**Brief**
Search term "computer": copy each line of the records that contains it.

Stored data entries
........

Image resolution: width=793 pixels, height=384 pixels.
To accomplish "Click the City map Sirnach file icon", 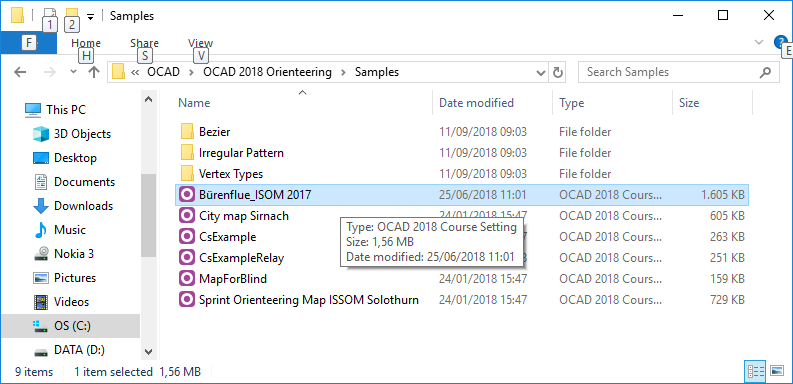I will point(187,216).
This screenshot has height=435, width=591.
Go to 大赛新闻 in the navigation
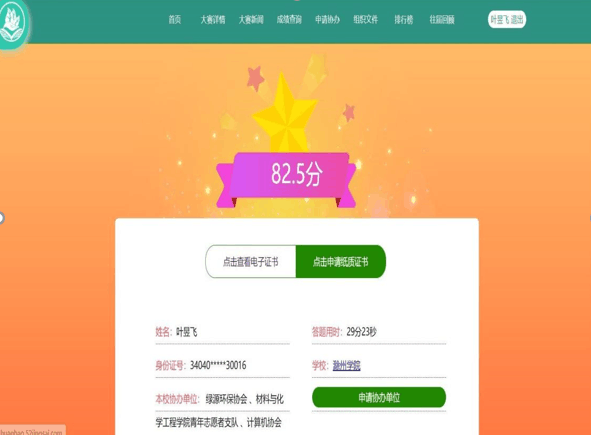(x=251, y=20)
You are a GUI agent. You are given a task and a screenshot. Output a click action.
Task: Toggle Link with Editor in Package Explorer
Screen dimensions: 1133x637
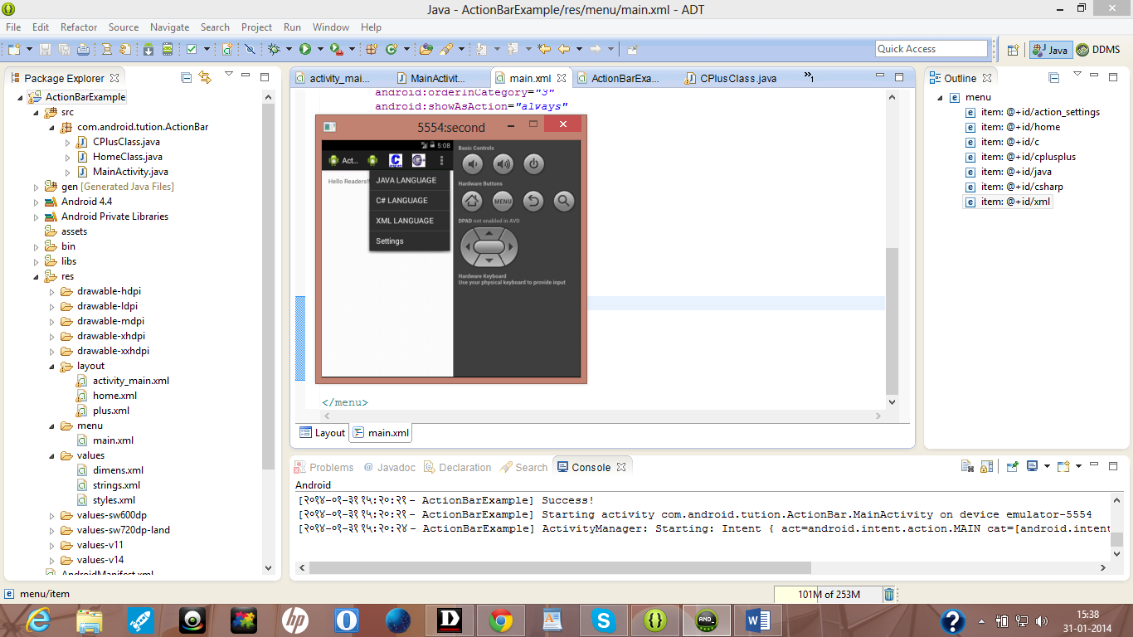205,77
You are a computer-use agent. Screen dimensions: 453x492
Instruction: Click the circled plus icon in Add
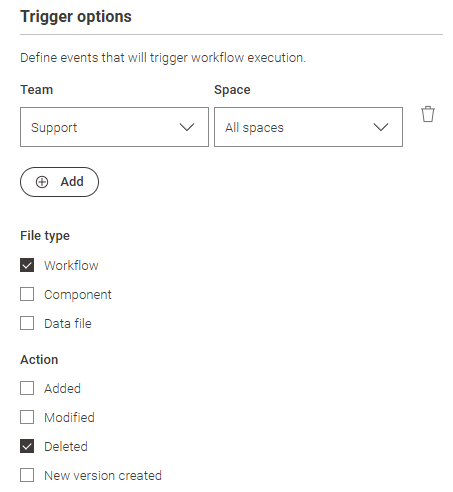(x=42, y=182)
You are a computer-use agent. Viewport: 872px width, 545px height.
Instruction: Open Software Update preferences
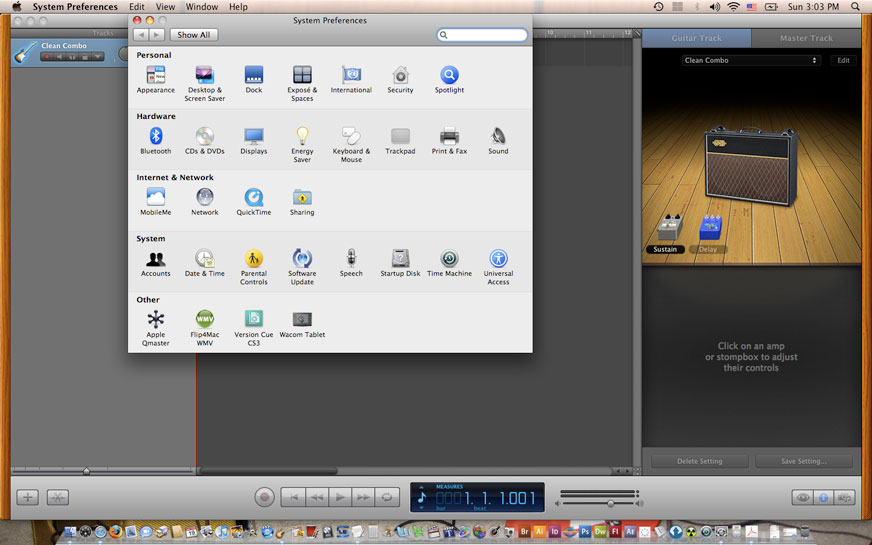coord(302,259)
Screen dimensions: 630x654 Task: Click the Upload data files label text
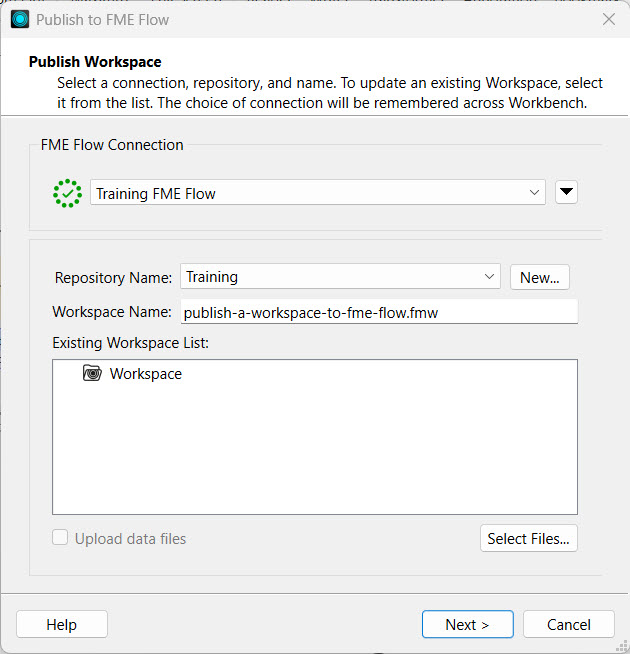(130, 539)
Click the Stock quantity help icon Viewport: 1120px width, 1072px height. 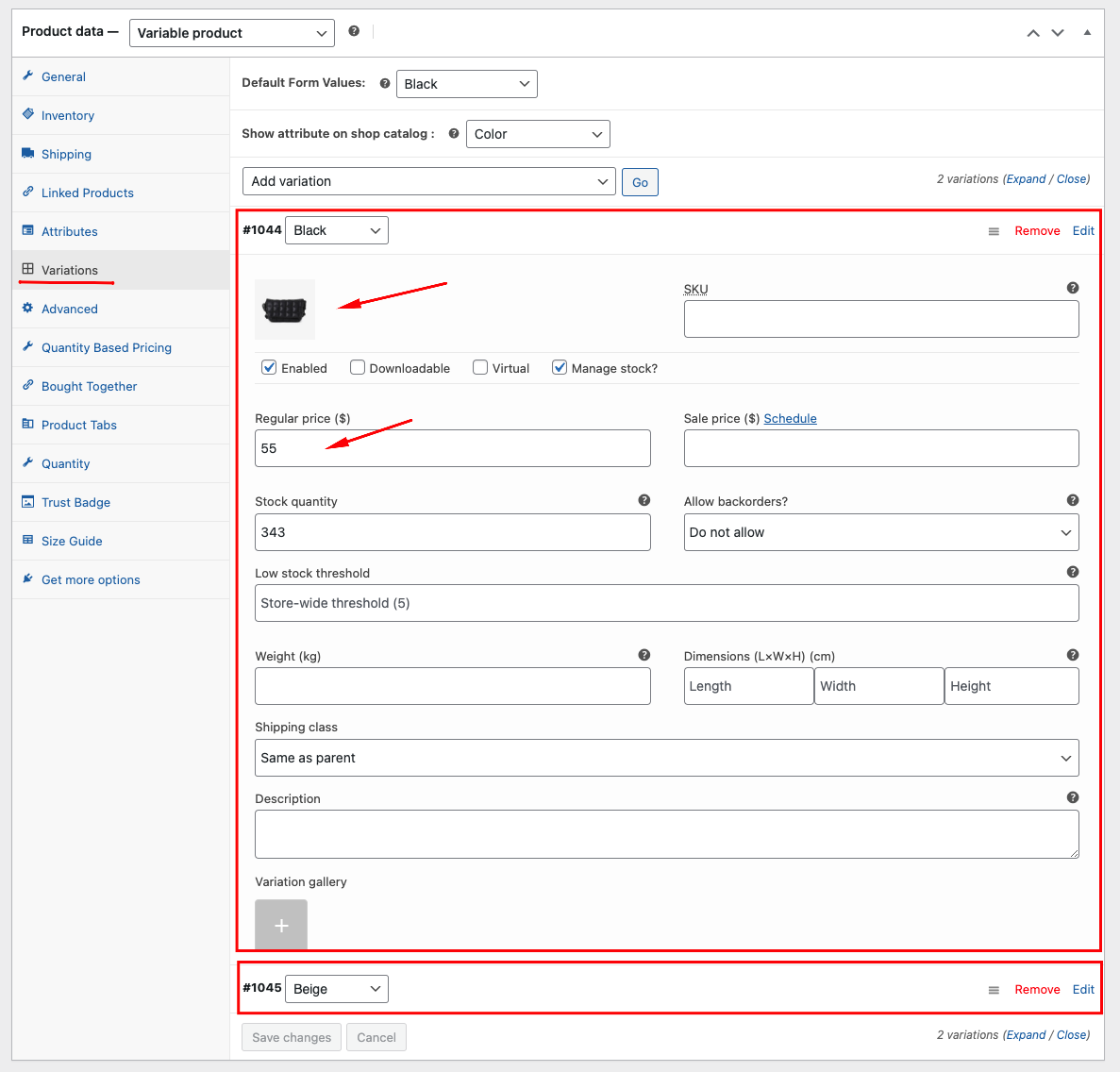click(644, 500)
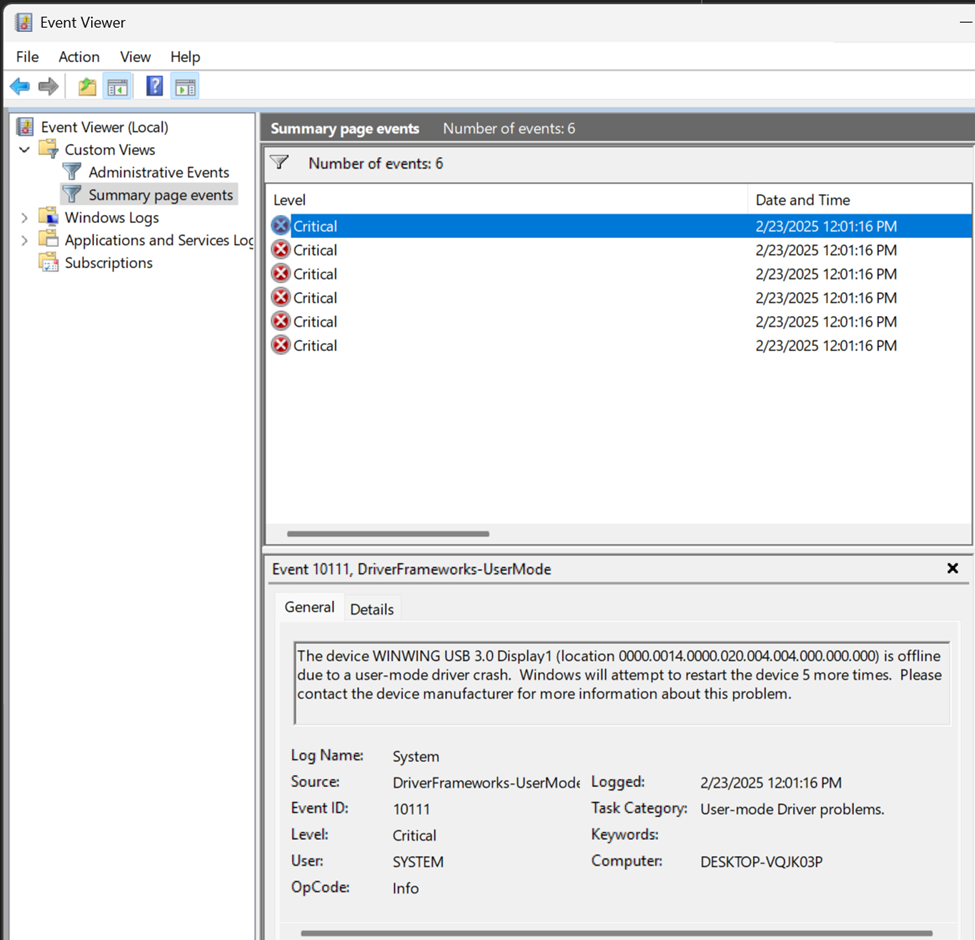The width and height of the screenshot is (975, 940).
Task: Open the Action menu
Action: point(79,57)
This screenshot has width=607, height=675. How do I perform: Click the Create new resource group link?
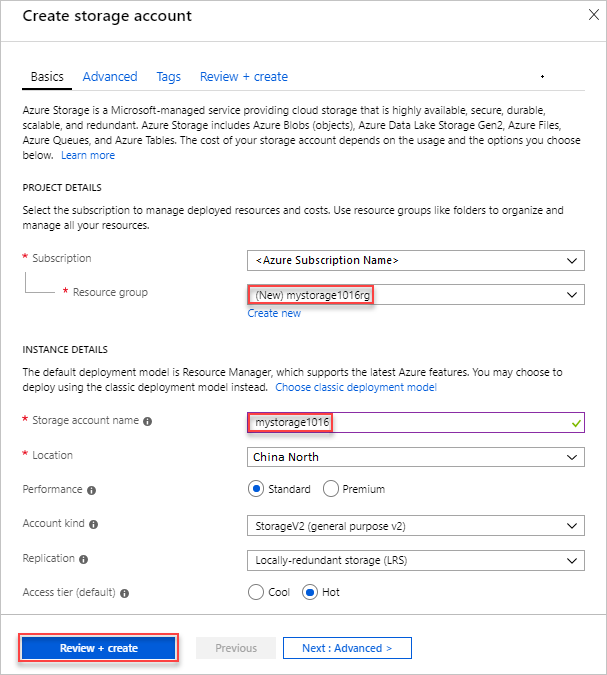274,313

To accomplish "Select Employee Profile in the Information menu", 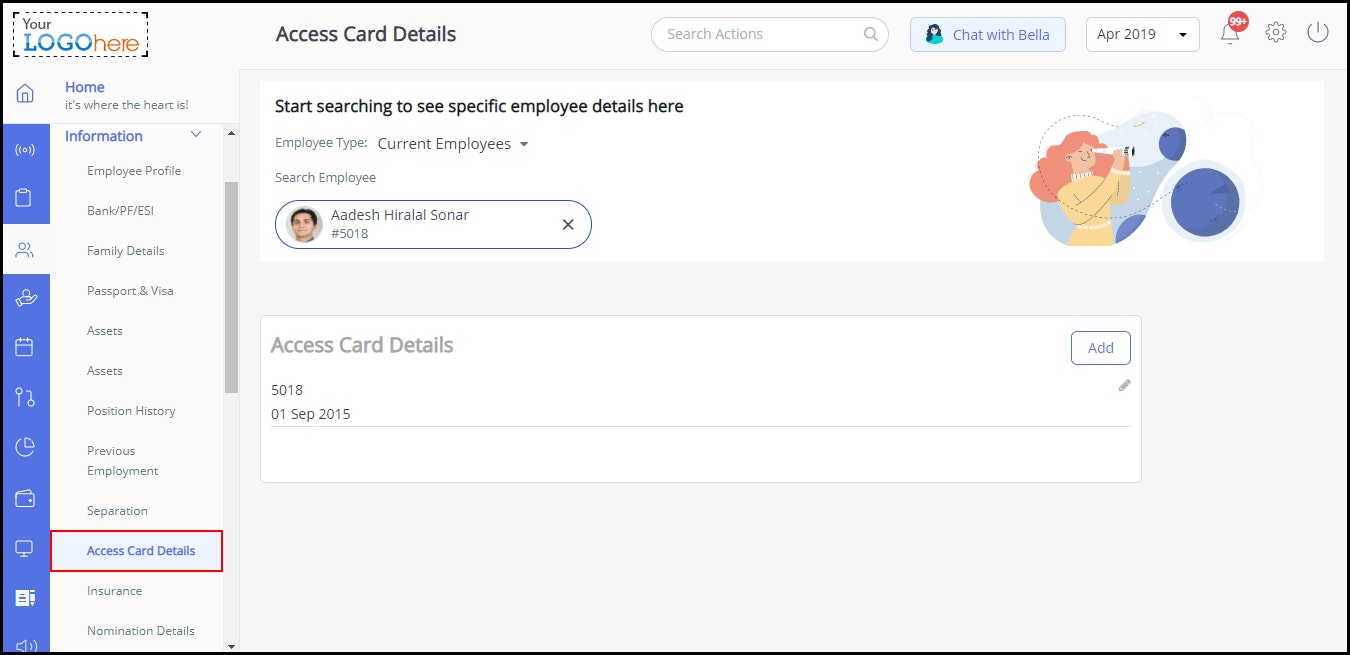I will (x=134, y=170).
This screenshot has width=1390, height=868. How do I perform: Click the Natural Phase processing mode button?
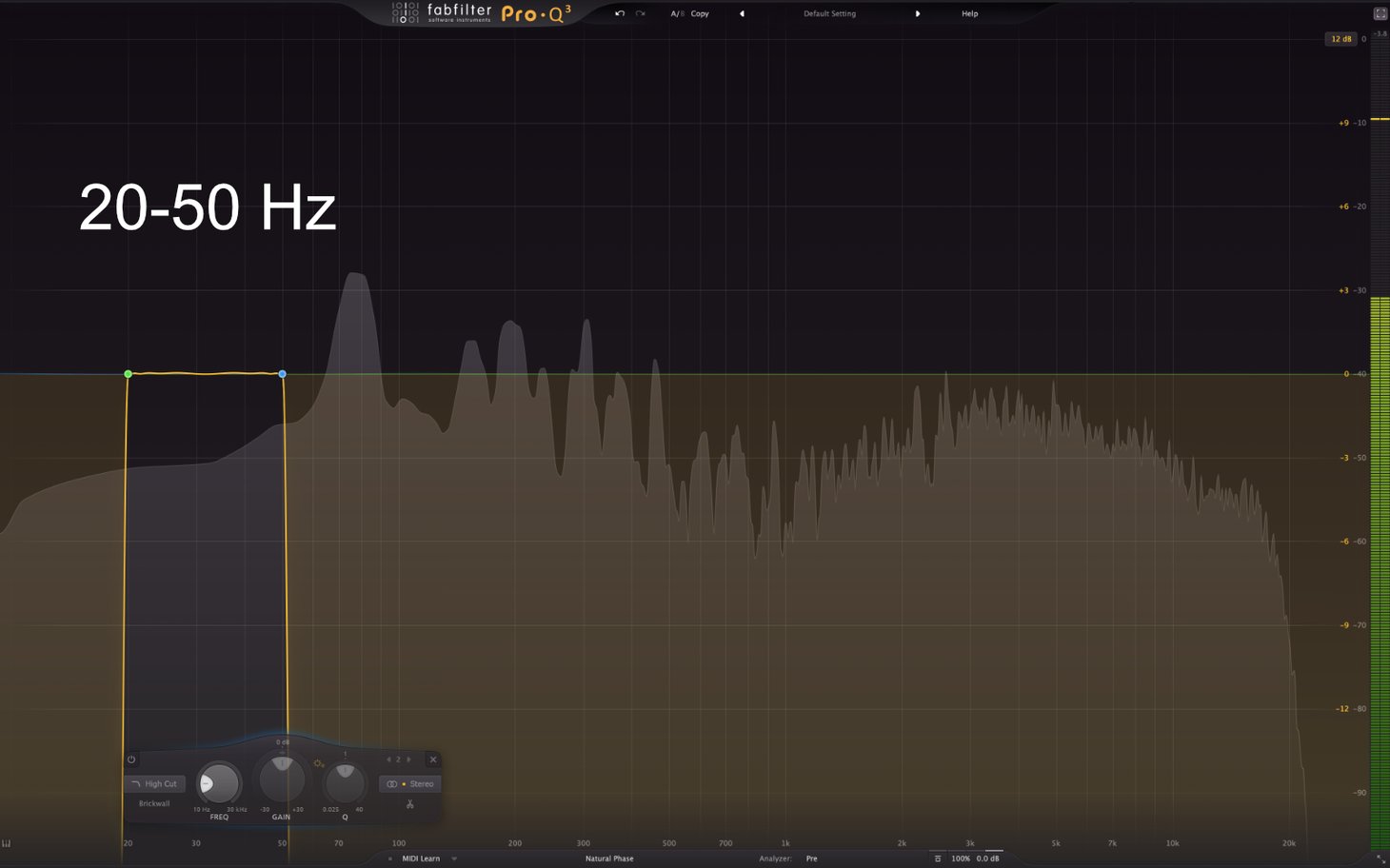coord(609,858)
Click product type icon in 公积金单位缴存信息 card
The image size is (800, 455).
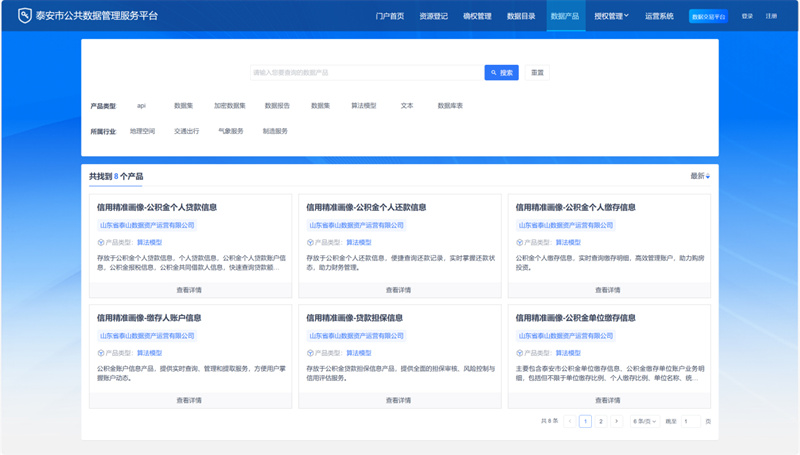coord(519,353)
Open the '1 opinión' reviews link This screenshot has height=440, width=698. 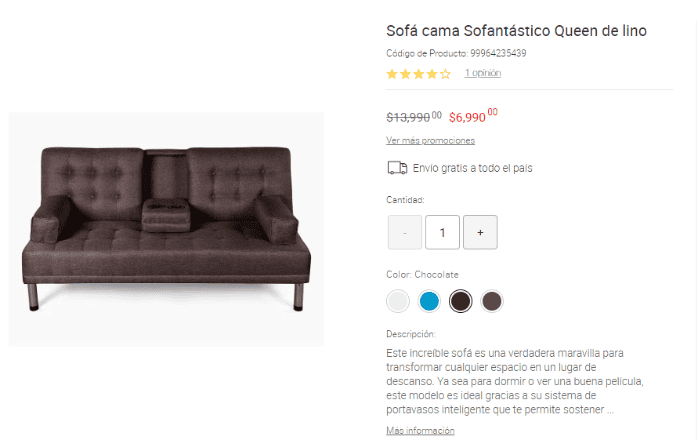(x=482, y=73)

........

**Response area**
You are a computer-use agent. Screen dimensions: 453x492
You are a computer-use agent. Viewport: 872px width, 545px height.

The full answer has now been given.